From the Managing Editor

LOCUSPOINT

Charles Jensen

30 SEPTEMBER 2011

THE FIGURE 5

Among the rain
and lights
I saw the figure 5
in gold
on a red
fire truck
moving
tense
unheeded
to gong clangs
siren howls
and wheels rumbling
through the dark city

—William Carlos Williams, "The Great Figure"

Today marks the fifth birthday of LOCUSPOINT, launched in these pages with the appearance of editions from Boston (edited by Christopher Hennessy), Seattle (edited by Rebecca Loudon), and St Louis (edited by Julie Dill).

While I never set out on this journey to hit milestones, I feel proud to have encountered one, a small one. I'm inclined to stop and measure how the world has changed around us since LOCUSPOINT arrived, but you already know that drill. You've been here; you've been watching.

In five years, I've lived in three cities. Three vastly different poetry communities where I had the opportunity to meet and get to know some wonderfully talented writers, poets of purpose, poets who are on the ground making things happen where they live.
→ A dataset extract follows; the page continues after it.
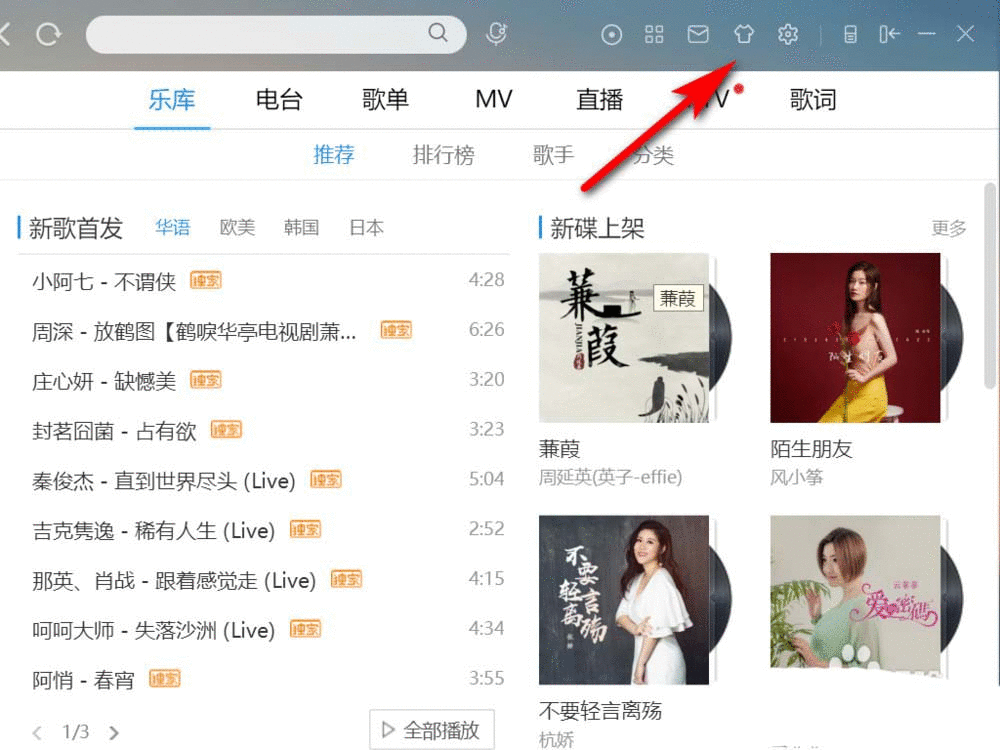Open the apps grid icon
Viewport: 1000px width, 750px height.
click(654, 33)
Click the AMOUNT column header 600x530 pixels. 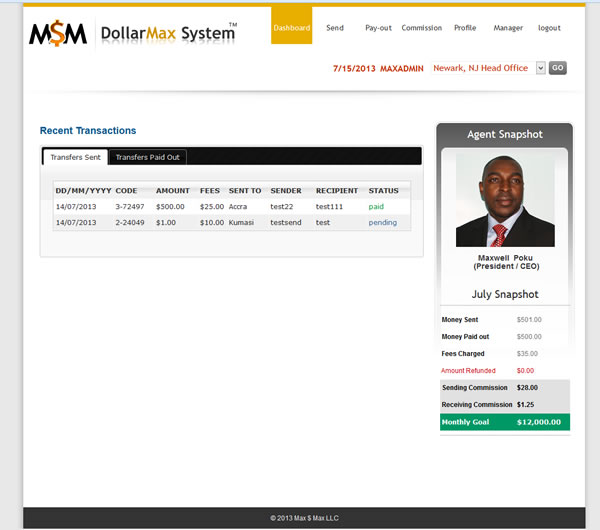(x=172, y=190)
This, about our world, has not changed.

The poets who've participated in LOCUSPOINT have spent the last five years well. Our editors have stayed and tended to their cities or moved on to new places. Our contributors have published books, received recognition with awards—and they, too, have stayed put or moved on.

While LOCUSPOINT thrives on the generous contributions of time, effort, and consideration gifted by the editors, I've found it difficult at times to press on in the managerial capacity. Life gets in the way of art—another familiar observation, I'm sure.
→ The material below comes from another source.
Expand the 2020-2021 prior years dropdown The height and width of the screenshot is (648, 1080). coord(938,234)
But I return, again and again, to working on LOCUSPOINT. I love this magazine. I love these editors. I'm thrilled by the poets who share their work with us. I believe, still, this unique approach to publishing matters. And while life can pull me away, it can't pull me away forever.

Don't let your life get in the way of poetry. It is we who must get out of the way of poetry.

Please join me in celebrating these five years by revisiting our cities past. I sincerely thank the volunteer editors who have made this magazine possible, and who make it what it is:

Sandra Beasley (Washington, DC)
Brent Calderwood (San Francisco)
Julie Dill (St Louis)
Jim Elledge (Atlanta)
Suzanne Frischkorn (New Haven)
Brent Goodman (Madison)
Joseph Harrington (Lawrence)
Christopher Hennessy (Boston)
Francesco Levato (Chicago)
Rebecca Loudon (Seattle)
Shin Yu Pai (Dallas)
Dawn Potter (Maine)
Sean Singer (New York City)
Sarah Vap (Olympia)

And John Sparrow, who took my rudimentary design and made it pretty and easy to use!

Best regards,

Charles Jensen

 

Charles Jensen is the author of The First Risk (Lethe Press, 2009), which was a finalist for a Lambda Literary Award; The Strange Case of Maribel Dixon (New Michigan Press); and Living Things, which won the 2006 Frank O'Hara Chapbook Award. His poems have appeared in Bloom, Columbia Poetry Review, Court Green, FIELD, The Journal, New England Review, and Prairie Schooner. He serves on the Emerging Leader Council of Americans for the Arts and maintains a blog on culture, cinema, and poetry at kinemapoetics.